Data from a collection
= = = = = = =
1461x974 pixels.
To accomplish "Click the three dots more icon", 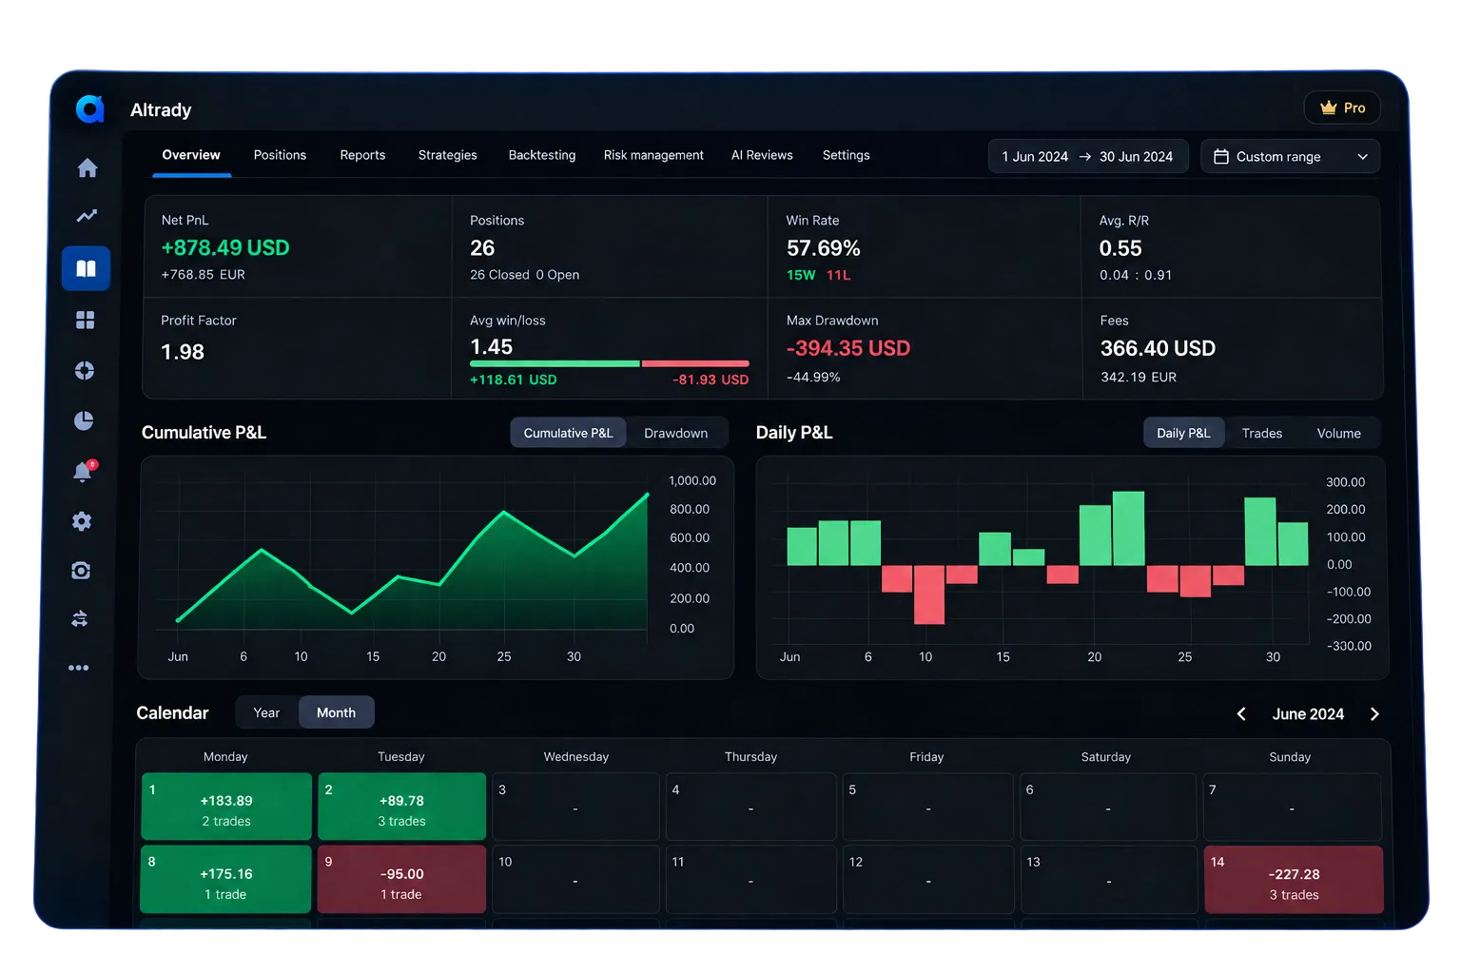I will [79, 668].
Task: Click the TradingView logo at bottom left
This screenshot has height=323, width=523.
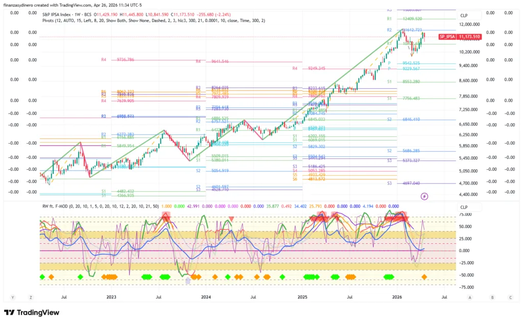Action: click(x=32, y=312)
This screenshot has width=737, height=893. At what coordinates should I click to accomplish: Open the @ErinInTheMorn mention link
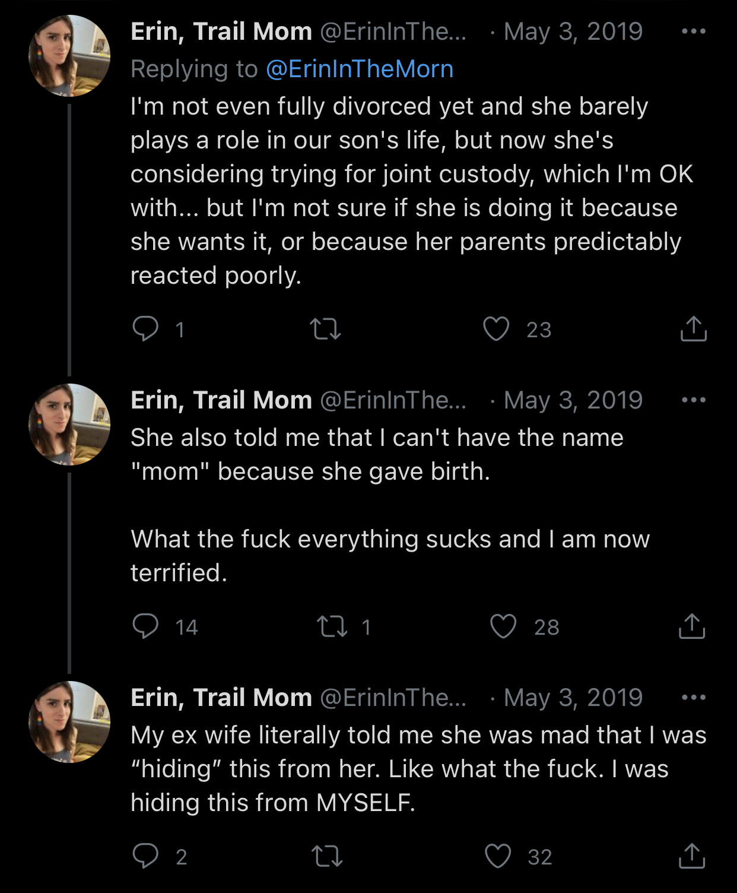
= = = = = = =
Task
Reproduce the data above, starting with the line that contains "Task: Click the" and continuing through the end of the data, including both ends. Leave the pictures out of your answer.

Complete answer
Task: Click the TradingView logo at bottom left
This screenshot has height=323, width=523.
Action: click(x=32, y=312)
This screenshot has width=737, height=893. At what coordinates should I click to accomplish: Open the @ErinInTheMorn mention link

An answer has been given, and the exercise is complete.